OCZ's fastest and most spacious PCI Express SSD to date

Feb 14, 2012 15:02 GMT  ·  By

OCZ’s popular Z-Drive line of high-performance PCI Express SSDs for enterprise applications has just received the addition of a new member with the introduction of the Z-Drive R4 CloudServ series of solid state drives.

Just as their name implies, these new PCIe SSDs were specially designed in order be used in cloud computing environments.

The drives use SandForce’s latest SF-2481 controller, which was developed especially for this purpose and will be available in capacities ranging from 300GB to an impressive 16TB.

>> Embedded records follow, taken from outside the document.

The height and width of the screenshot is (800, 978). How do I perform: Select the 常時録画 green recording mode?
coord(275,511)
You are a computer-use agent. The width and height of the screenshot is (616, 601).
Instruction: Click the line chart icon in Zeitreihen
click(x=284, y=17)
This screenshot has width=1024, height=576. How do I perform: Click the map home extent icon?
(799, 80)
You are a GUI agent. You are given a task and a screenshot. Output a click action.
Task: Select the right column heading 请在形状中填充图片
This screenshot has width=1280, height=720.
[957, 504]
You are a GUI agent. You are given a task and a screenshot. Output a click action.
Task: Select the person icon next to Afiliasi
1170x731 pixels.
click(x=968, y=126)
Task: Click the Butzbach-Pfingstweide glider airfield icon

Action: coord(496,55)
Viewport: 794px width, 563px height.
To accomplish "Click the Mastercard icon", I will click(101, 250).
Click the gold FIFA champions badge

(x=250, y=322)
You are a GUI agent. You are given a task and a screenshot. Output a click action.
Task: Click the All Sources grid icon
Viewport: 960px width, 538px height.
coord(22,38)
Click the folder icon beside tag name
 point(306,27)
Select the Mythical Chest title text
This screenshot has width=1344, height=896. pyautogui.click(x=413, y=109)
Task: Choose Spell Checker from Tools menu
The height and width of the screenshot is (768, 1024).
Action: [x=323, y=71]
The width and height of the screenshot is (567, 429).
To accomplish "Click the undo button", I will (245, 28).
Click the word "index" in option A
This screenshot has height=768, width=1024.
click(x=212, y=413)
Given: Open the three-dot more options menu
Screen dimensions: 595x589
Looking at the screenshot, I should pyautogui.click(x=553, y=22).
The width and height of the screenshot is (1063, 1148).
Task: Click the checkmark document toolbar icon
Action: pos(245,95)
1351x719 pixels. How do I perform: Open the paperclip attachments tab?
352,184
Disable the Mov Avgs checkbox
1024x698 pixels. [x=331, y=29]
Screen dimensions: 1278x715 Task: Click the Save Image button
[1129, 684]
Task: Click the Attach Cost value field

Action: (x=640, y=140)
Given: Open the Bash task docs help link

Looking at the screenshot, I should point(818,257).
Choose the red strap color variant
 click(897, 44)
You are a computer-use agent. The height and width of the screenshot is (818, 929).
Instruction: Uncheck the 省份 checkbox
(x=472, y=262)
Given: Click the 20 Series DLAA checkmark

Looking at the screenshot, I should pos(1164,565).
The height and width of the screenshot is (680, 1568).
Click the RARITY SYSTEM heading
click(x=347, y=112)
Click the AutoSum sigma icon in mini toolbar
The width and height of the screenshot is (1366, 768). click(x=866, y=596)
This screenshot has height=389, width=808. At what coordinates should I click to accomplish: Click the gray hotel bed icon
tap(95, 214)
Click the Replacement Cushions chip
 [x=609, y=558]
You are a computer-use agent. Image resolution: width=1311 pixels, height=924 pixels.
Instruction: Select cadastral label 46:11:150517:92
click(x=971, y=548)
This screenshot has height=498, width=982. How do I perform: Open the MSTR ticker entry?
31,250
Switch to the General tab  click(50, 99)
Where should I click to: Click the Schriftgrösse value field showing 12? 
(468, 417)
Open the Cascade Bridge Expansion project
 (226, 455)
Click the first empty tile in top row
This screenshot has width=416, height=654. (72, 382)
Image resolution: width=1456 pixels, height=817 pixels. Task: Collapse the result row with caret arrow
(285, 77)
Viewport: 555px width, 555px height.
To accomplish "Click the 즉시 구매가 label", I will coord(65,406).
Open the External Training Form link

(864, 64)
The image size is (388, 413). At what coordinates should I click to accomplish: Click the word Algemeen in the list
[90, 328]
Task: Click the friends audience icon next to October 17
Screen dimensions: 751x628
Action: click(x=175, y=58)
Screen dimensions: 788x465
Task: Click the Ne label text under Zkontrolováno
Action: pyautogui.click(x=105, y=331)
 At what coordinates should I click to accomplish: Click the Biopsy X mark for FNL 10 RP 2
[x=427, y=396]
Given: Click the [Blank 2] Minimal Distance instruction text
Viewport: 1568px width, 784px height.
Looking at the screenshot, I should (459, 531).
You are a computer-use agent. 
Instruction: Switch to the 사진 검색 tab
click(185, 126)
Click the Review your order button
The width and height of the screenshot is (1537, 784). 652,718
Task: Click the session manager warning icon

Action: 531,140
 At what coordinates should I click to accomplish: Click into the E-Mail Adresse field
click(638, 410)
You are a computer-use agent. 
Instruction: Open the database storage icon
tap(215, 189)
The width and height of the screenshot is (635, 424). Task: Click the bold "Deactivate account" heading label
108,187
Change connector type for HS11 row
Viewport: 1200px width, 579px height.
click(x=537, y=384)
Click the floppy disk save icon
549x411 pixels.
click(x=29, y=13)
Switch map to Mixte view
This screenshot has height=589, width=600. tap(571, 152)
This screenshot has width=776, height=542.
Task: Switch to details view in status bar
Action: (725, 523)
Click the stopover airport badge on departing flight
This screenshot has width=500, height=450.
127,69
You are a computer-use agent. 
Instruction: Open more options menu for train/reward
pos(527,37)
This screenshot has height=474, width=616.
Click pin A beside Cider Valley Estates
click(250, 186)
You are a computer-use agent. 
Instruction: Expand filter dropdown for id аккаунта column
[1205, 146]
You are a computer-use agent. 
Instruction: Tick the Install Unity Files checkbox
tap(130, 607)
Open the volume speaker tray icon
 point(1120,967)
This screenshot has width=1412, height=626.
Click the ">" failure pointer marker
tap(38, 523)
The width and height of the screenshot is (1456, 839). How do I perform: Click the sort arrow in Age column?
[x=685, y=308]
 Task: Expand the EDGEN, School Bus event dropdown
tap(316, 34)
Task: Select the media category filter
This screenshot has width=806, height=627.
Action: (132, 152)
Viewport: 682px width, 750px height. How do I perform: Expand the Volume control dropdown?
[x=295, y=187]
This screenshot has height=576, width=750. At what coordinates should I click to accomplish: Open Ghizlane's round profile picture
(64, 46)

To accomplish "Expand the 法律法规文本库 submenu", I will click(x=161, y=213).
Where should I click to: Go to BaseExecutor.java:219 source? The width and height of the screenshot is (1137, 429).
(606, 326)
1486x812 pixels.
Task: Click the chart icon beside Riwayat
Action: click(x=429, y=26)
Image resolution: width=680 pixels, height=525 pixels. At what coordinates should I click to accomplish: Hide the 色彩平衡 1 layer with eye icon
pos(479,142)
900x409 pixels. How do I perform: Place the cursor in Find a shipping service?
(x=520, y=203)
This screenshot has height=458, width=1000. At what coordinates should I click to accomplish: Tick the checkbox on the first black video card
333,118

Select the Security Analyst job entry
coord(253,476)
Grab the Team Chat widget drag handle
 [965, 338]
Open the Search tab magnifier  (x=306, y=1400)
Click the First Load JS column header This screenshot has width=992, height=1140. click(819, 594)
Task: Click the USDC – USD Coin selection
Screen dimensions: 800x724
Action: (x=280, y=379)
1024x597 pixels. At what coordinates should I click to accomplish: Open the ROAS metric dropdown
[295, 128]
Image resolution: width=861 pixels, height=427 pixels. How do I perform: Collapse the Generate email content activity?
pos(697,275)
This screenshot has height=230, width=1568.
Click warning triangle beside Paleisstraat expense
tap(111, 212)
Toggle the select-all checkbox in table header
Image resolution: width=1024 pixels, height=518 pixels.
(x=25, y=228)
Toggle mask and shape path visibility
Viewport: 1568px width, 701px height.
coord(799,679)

Thanks to the inclusion of these controllers and a series of other specialized hardware, OCZ’s latest enterprise PCIe drives are capable of reaching transfer speeds of up to 6.5GB/s and over 1.4 million IOPS, making them some of the fastest PCI Express SSDs around.

Furthermore, the Z-Drive R4 CloudServ SSDs also include support for the company’s proprietary VCA 2.0 and SANRAD VXL technologies.

The first iteration of the VCA technology made its debut in the Z-Drive R3 PCI Express SSD and it allows for two or more SSD controllers to be connected together in order to deliver increased performance.

Its main advantage over the regular RAID 0 setups used in multi-controller SSD drives is that it enables the OS to use the TRIM command in order to wipe blocks of data which are no longer in use, thus improving the performance of SSDs using it after large sets of data are written and then erased.

The second generation of this technology builds upon the features of its previous iteration and adds support for the creation of a virtual pool of logical units (LUNs), as well as for the SCSI Unmap command.

"The Z-Drive R4 CloudServ PCIe solid state drive delivers game-changing performance and enables clients to process massive data-sets with up to 16 TB of storage capacity on a single, easy-to-deploy card," said Ryan Petersen, CEO of OCZ Technology.

OCZ’s Z-Drive R4 CloudServ PCIe SSDs should become available in the next few weeks, but no info regarding pricing has been unveiled.